Nous pouvons néanmoins nous appuyer sur un réseau d’associations, de personnalités et de syndicats avec lesquels l’Ugict-CGT œuvre au sein de la Maison des lanceurs d’alerte (MLA) pour défendre une culture de la transparence et de la défense de l’intérêt général, notamment dans le travail.
Orientations
Le 20e Congrès de l’Ugict-CGT décide :
- De poursuivre la dénonciation des méthodes du Wall Street management et de promouvoir une organisation du travail collective, alternative et des stratégies
- De défendre la responsabilité professionnelle des Ictam adossée à des droits concrets d’alerte, de refus et de propositions
Actions, méthodes et outils
Le 20e Congrès de l’Ugict-CGT décide d’élever le rapport de forces à partir des structures et :
- De travailler à la rédaction d’une proposition de loi relative au droit de refus et de proposition alternative qui garantisse la protection contre le préjudice de carrière et de rémunération avec une grande campagne d’influence sur ce thème, à partir d’un état des lieux des droits existants, et à la diffusion d’un kit d’information dans nos bases.

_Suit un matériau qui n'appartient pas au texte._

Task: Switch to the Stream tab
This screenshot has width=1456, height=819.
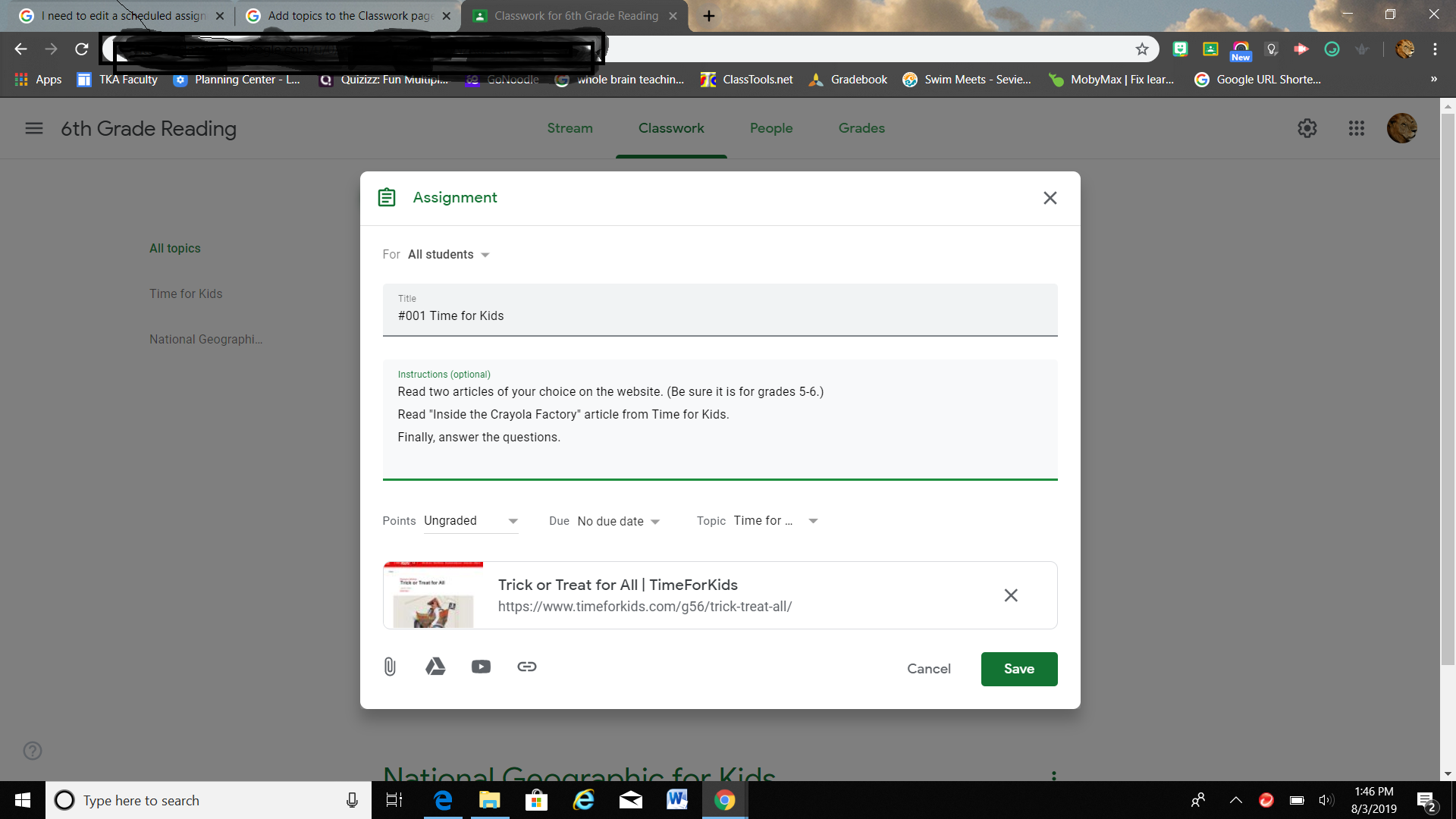Action: click(570, 128)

- De profiter des 10 ans de la création de la MLA qui auront lieu durant le mandat pour organiser une initiative nationale sur le droit d’expression et la responsabilité professionnelle des Ictam, afin de gagner une amélioration de la protection des lanceur·ses d’alerte notamment grâce à un dispositif légal renforcé de protection contre les mesures de rétorsion qui les ciblent.
- De travailler avec l’Ufse et les fédérations organisant les fonctionnaires d’État, des collectivités et de l’hospitalière à la création de syndicats spécifiques de cadres supérieur·es et de haut·es
- D’élaborer un référentiel des droits et des devoirs des Ictam (droit d’alerte/de retrait, traitement des alertes, protection contre les représailles, secret des affaires/éthique professionnelle), avec des modèles de procédures pour les métiers et les branches).